[Pixel coordinate grounding data]
^^^^^^^^^^^^^^^^
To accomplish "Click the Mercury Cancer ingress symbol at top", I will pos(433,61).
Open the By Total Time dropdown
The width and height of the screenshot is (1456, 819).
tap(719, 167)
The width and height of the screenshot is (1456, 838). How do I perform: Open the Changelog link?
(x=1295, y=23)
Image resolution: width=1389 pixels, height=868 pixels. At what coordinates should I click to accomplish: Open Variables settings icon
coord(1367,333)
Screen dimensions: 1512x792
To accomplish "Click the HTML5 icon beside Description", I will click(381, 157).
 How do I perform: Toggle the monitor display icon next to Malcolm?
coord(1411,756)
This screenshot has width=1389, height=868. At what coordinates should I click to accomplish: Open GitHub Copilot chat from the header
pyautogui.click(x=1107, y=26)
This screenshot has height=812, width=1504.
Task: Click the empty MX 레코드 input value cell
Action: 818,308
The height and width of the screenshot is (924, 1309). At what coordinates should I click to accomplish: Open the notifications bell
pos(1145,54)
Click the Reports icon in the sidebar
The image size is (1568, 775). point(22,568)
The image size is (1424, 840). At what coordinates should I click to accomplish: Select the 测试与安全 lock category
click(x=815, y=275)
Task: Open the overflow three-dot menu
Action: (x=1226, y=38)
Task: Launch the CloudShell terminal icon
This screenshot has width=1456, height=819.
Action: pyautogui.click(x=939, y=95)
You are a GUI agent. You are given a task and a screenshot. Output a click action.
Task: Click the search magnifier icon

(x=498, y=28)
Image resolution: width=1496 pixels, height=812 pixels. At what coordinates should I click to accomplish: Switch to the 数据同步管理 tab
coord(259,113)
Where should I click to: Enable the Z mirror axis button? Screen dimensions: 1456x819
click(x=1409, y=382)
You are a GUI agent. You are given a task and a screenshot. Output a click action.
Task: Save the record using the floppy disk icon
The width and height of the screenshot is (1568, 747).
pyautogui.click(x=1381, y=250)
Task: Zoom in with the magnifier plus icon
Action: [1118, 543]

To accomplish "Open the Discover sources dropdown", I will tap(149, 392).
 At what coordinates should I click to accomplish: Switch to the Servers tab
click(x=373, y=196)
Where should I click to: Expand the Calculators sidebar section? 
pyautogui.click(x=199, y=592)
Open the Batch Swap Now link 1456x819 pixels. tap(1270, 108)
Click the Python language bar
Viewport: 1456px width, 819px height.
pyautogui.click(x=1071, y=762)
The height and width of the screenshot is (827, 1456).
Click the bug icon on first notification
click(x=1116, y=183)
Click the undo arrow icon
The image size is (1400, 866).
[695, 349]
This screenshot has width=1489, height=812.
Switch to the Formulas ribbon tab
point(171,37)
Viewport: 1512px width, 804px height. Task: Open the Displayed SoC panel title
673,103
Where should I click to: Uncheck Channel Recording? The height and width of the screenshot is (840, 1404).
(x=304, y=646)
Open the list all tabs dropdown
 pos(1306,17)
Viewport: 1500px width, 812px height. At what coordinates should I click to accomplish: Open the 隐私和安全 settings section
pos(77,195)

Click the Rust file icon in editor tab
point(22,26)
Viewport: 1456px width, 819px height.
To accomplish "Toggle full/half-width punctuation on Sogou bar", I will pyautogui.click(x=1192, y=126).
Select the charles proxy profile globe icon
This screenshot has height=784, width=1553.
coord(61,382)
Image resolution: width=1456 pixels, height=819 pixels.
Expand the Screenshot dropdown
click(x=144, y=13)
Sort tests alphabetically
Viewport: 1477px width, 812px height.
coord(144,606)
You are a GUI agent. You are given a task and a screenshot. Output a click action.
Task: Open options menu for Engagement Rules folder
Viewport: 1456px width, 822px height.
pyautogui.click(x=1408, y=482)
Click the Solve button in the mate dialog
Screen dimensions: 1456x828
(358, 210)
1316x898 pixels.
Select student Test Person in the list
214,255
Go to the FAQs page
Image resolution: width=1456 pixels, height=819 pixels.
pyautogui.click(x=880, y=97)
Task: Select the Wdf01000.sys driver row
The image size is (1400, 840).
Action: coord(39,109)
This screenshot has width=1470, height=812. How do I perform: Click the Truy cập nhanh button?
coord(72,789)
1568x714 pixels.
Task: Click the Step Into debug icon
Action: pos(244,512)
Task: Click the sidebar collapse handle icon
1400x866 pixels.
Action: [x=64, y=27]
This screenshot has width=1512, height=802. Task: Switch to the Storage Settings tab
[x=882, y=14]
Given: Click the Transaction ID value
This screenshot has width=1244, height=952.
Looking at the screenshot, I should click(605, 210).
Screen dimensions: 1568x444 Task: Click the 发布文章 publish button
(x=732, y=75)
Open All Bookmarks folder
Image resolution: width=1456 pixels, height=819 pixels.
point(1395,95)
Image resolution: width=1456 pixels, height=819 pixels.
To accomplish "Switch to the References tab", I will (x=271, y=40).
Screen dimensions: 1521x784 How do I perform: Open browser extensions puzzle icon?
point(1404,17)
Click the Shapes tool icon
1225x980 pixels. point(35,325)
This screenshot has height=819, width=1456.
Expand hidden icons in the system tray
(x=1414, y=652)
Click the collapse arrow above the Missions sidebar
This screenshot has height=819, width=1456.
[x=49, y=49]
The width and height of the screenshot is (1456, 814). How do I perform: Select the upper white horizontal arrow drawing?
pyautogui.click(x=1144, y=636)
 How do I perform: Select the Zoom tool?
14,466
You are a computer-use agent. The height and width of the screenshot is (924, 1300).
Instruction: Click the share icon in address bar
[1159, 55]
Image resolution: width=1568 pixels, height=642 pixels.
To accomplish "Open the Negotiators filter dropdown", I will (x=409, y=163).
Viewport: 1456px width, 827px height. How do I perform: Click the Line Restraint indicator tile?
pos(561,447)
^^^^^^^^^^^^^^^^
**Instructions for the task:** Where a line of the records above holds the word "folder", copy that line.

**Solution:**
Task: Open options menu for Engagement Rules folder
Open All Bookmarks folder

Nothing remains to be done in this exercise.